"Kagan is the Last Person We Need on the Court." Reply

Yikes! Raimondo confirms my suspicions.

The “progressives” have spent a lot of time and energy, recently, trying to “expose” the “dark underside” of the Tea Party movement, and the liberal media has conducted a determined albeit unconvincing propaganda campaign against “right-wing extremism,” which is supposed to represent the main threat to our well-being at the moment. Yet I would argue that none of these movements – being out of power, and largely not the bigoted potentially violent knuckle-draggers their opponents characterize them as – are a tenth as dangerous as the we-know-what’s-good-for-you “progressives” of Obama’s Nanny State.

Married to the concept of an endless “war on terrorism,” progressives of Kagan’s sort represent an imminent menace: an authoritarian tendency that could usher in an era of internal repression such as only writers of dystopian science fiction have previously imagined.

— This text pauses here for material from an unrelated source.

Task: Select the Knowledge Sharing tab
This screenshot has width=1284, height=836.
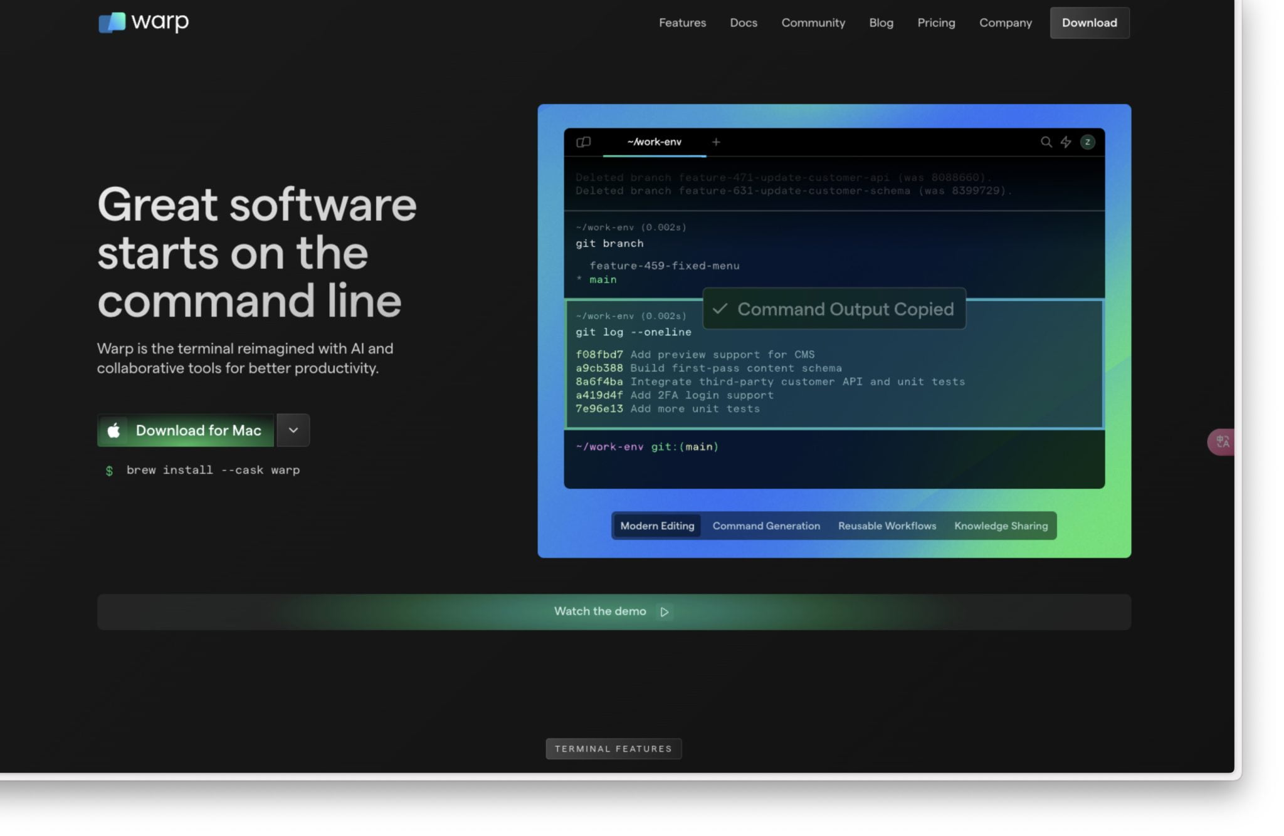Action: pos(1001,526)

Instead of abolishing the Bush era expansions of unlimited government power, they are building on them – and upping the ante. With their boundless faith in government power as an essentially beneficent force in the world, and their pathetic eagerness to prove their “national security” bona fides, this administration is potentially far more of a threat to our civil liberties than the Bush people ever were – and the Kagan nomination is yet more evidence this malign potential is being fully realized.

The final nail in the coffin of the Kagan nomination, as far as I’m concerned, is her close association, for a number of years, with the firm of Goldman Sachs, serving on its legal “advisory board.” This board is being portrayed, by Kagan’s defenders, as a chiefly ceremonial body, which held a few conferences and did nothing much else. This is given as a reason to downplay the Goldman Sachs connection, but it doesn’t ameliorate the moral meaning of her role in putting a legalistic face on the naked avarice and influence-buying engaged in by those crooks.